▶ _Description of the task_: Within the records below, reproduce without change the lines from the line that has "logged in (377, 2255)" through the line that has "Men's fashion (102, 2180)", and only those.
[Given records Boundary: Start]
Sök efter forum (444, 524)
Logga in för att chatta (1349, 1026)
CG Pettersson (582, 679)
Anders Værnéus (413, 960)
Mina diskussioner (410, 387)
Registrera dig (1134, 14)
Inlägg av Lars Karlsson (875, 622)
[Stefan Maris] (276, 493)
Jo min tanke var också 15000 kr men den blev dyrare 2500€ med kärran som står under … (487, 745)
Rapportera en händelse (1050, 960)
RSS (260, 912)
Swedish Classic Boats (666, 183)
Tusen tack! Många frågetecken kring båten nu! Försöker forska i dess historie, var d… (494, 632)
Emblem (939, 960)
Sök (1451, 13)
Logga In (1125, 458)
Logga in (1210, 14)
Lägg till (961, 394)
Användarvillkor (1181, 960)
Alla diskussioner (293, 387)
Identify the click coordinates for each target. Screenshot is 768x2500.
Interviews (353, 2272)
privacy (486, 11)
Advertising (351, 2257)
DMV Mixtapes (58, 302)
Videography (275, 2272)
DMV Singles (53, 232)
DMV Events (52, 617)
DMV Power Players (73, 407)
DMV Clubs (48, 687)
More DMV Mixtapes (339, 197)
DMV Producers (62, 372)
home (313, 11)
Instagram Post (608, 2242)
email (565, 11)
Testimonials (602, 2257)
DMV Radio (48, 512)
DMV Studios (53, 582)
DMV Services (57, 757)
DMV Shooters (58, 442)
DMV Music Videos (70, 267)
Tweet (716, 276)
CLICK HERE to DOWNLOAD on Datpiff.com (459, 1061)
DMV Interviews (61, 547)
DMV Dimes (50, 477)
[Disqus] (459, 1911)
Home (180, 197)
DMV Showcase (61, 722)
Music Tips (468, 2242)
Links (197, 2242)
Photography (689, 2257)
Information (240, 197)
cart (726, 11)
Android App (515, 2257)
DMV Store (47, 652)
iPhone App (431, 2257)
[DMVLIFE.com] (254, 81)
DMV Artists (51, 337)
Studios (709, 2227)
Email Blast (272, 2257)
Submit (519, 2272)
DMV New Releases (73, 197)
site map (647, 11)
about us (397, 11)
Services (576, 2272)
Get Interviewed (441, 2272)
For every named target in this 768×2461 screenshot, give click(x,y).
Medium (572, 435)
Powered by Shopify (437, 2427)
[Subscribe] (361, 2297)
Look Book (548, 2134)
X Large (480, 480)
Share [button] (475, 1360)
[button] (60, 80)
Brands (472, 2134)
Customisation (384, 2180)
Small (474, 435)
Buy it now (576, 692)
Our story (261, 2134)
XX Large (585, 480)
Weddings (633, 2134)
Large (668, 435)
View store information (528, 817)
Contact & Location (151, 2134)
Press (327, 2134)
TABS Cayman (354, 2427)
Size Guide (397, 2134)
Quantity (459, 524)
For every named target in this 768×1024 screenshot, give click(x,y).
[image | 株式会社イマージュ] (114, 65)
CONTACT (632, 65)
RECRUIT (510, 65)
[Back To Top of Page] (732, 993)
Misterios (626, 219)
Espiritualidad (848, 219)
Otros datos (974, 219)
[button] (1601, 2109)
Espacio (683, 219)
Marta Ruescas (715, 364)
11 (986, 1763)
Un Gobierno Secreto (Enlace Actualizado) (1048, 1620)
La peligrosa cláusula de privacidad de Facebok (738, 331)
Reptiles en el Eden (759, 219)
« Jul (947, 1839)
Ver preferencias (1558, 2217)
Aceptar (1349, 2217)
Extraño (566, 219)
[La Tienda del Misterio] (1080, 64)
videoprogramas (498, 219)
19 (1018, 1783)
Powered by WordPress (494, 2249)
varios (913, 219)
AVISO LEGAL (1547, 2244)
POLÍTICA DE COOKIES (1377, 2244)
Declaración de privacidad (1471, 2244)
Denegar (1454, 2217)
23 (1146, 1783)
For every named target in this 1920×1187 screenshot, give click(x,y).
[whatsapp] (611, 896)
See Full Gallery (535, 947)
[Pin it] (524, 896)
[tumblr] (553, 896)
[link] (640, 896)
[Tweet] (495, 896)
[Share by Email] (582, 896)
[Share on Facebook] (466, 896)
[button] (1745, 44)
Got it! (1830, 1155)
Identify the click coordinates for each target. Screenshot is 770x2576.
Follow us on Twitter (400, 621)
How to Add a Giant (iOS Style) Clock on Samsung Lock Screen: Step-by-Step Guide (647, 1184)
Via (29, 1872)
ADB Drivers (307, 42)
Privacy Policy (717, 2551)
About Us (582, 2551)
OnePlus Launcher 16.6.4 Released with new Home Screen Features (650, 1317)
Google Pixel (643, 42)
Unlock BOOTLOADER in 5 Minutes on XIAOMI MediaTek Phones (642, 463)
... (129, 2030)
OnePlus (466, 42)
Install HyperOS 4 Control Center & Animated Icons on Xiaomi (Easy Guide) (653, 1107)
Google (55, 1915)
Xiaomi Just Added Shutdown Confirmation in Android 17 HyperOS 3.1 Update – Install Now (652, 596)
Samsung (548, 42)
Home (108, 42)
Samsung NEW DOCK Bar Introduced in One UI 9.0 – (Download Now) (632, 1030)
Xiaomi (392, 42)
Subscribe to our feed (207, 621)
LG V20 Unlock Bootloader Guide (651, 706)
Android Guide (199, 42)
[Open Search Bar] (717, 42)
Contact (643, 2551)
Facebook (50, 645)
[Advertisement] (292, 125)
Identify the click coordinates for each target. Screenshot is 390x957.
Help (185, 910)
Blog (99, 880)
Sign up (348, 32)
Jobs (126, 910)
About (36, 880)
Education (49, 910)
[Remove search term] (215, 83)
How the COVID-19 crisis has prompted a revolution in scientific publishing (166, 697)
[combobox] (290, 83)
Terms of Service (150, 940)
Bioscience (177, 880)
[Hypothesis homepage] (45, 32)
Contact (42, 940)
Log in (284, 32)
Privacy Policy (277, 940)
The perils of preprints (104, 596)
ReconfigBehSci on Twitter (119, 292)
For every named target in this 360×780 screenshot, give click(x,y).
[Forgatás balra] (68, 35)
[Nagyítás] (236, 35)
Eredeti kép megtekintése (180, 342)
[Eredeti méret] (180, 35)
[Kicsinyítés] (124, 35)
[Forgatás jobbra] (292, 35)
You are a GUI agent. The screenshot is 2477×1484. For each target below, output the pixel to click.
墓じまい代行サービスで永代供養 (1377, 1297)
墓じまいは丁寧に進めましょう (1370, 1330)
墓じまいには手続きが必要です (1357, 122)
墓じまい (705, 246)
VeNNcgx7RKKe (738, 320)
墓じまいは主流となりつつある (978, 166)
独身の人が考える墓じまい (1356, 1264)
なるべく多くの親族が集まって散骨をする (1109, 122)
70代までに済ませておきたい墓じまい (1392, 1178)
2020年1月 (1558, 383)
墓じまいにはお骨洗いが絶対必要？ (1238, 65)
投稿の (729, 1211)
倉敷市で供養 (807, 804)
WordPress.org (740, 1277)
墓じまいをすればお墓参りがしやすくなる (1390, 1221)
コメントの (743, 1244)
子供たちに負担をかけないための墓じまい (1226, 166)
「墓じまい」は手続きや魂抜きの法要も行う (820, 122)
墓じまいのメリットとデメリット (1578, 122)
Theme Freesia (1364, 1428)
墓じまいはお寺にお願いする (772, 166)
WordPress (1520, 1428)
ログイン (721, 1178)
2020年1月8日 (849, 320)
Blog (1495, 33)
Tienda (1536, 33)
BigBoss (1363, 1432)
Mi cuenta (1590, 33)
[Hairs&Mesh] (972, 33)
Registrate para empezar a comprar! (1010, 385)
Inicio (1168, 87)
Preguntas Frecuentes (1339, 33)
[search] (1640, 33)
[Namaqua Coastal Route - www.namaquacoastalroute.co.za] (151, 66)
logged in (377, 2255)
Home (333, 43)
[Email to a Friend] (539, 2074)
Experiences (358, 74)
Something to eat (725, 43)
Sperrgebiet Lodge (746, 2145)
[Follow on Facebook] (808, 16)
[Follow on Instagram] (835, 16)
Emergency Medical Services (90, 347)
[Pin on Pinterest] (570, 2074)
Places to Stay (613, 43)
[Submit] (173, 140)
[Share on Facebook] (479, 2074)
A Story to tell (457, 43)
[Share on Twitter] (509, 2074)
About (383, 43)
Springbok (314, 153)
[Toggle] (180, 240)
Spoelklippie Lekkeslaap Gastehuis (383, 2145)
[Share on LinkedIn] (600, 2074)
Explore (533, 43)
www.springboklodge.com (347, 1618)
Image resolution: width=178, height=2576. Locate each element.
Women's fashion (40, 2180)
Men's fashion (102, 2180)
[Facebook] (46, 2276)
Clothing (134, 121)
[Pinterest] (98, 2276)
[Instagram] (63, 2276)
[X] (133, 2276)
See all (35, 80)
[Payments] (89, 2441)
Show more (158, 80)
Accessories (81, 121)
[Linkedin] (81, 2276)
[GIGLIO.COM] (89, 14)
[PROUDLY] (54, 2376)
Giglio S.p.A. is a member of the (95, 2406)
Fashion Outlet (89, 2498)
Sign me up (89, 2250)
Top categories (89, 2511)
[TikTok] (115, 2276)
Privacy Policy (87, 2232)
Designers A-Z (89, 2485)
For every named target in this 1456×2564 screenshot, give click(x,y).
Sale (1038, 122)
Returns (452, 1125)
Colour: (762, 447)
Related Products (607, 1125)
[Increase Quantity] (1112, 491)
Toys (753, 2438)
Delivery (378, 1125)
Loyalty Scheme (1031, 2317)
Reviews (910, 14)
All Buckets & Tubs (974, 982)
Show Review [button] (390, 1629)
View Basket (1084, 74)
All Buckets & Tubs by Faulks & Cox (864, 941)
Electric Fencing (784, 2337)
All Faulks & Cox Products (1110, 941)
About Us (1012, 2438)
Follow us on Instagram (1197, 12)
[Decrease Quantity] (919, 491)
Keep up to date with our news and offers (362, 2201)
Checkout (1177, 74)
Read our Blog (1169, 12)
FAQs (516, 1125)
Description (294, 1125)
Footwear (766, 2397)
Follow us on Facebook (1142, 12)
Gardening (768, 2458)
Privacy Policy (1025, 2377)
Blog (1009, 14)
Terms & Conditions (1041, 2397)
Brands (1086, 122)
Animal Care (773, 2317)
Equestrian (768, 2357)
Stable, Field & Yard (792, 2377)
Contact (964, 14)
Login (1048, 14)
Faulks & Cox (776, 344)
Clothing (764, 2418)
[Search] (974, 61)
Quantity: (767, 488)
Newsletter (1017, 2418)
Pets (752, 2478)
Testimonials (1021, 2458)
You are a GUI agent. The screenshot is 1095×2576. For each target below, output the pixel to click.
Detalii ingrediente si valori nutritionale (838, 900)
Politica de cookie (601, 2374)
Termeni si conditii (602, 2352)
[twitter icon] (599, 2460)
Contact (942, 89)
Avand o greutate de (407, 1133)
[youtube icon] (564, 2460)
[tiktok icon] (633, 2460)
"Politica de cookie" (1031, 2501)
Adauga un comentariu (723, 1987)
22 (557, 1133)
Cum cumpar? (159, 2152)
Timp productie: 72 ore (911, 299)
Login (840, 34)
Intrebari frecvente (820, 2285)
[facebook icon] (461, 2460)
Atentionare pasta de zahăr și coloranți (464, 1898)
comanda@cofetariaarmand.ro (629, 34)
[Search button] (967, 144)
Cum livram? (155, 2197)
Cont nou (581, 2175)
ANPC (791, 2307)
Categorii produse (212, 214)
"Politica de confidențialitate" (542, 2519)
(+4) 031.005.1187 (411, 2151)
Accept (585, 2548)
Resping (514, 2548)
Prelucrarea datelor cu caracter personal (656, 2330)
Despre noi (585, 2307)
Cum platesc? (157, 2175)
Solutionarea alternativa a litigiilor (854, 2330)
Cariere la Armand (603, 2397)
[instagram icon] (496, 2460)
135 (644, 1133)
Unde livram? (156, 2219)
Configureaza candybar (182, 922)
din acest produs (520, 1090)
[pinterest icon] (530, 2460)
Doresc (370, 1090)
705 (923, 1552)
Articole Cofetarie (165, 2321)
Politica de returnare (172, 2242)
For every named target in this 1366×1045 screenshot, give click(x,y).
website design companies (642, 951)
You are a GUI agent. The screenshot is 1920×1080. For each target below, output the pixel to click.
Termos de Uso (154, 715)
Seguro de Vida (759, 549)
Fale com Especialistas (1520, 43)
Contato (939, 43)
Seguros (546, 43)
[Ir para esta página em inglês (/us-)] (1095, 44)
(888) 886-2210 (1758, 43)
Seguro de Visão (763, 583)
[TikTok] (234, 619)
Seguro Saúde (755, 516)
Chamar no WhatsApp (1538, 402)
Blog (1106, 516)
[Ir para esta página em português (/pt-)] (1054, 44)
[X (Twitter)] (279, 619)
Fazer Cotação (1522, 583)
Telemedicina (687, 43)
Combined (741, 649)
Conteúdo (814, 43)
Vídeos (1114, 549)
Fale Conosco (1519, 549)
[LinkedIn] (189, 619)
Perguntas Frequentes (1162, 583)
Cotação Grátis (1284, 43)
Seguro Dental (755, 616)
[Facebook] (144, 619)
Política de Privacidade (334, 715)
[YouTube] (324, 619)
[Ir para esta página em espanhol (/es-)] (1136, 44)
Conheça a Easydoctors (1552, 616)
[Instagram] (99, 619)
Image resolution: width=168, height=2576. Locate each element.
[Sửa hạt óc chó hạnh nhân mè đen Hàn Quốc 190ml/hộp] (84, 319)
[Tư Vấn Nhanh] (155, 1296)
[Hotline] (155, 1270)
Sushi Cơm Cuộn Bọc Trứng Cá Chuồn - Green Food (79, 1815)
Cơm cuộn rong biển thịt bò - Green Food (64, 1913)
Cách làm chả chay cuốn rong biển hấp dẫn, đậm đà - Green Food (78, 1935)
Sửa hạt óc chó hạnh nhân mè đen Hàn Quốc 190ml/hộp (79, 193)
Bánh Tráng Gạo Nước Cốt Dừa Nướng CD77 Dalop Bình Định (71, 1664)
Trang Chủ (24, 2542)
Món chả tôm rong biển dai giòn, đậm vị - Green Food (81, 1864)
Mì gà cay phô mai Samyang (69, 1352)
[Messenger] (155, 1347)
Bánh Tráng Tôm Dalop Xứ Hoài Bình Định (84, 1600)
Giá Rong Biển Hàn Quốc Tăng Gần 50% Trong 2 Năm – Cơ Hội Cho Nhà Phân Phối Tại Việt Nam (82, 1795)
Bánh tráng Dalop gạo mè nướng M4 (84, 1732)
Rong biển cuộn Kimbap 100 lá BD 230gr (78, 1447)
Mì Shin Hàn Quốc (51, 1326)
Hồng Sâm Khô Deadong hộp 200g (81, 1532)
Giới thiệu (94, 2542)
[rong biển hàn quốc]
[Given records Boundary: End]
▶ _Response_:
logged in (377, 2255)
Home (333, 43)
[Email to a Friend] (539, 2074)
Experiences (358, 74)
Something to eat (725, 43)
Sperrgebiet Lodge (746, 2145)
[Follow on Facebook] (808, 16)
[Follow on Instagram] (835, 16)
Emergency Medical Services (90, 347)
[Pin on Pinterest] (570, 2074)
Places to Stay (613, 43)
[Submit] (173, 140)
[Share on Facebook] (479, 2074)
A Story to tell (457, 43)
[Share on Twitter] (509, 2074)
About (383, 43)
Springbok (314, 153)
[Toggle] (180, 240)
Spoelklippie Lekkeslaap Gastehuis (383, 2145)
[Share on LinkedIn] (600, 2074)
Explore (533, 43)
www.springboklodge.com (347, 1618)
Image resolution: width=178, height=2576. Locate each element.
Women's fashion (40, 2180)
Men's fashion (102, 2180)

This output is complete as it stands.